If $(x - 4)(x + 2) = 0$, what must be true about each factor? Solve $x - 4 = 0$ and $x + 2 = 0$ to get the x-intercepts of $q(x)$.

Think about what happens to a graph when you replace $x$ with $x - 3$ inside a function. How do the x-coordinates of key points, like x-intercepts, change?

Once you know the x-intercepts of $q(x)$ and that the graph is shifted horizontally, adjust each of those x-values accordingly, then pick the larger one.

In Desmos, type q(x) = (x - 4)(x + 2) to graph the original quadratic and see its x-intercepts at $x = -2$ and $x = 4$.
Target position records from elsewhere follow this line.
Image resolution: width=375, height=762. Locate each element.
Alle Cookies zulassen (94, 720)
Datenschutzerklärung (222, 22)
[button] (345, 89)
On a new line, type r(x) = q(x - 3) to graph the new function. This will show the graph of $q(x)$ shifted horizontally.

Click on the points where the graph of r(x) crosses the x-axis. Note both x-values and then determine which of these is the larger x-coordinate; that is the answer.

To find where the graph of $y = q(x)$ crosses the x-axis, set $q(x) = 0$:

By the zero-product property, either $x - 4 = 0$ or $x + 2 = 0$, which gives the x-intercepts of $q(x)$ as $x = 4$ and $x = -2$.

The function $r(x) = q(x - 3)$ is formed by replacing $x$ with $x - 3$ inside $q(x)$. This transformation shifts the entire graph of $q(x)$ horizontally to the right by 3 units.

That means every x-coordinate on the graph of $q(x)$, including its x-intercepts at $-2$ and $4$, will increase by 3 to give the corresponding x-coordinates on the graph of $r(x)$.

Since the graph shifts 3 units to the right, add 3 to each original x-intercept:

• From $x = -2$ to $x = -2 + 3 = 1$.
• From $x = 4$ to $x = 4 + 3 = 7$.

So the x-intercepts of $y = r(x)$ are $x = 1$ and $x = 7$, and the greater x-intercept is $x = 7$, which corresponds to choice D.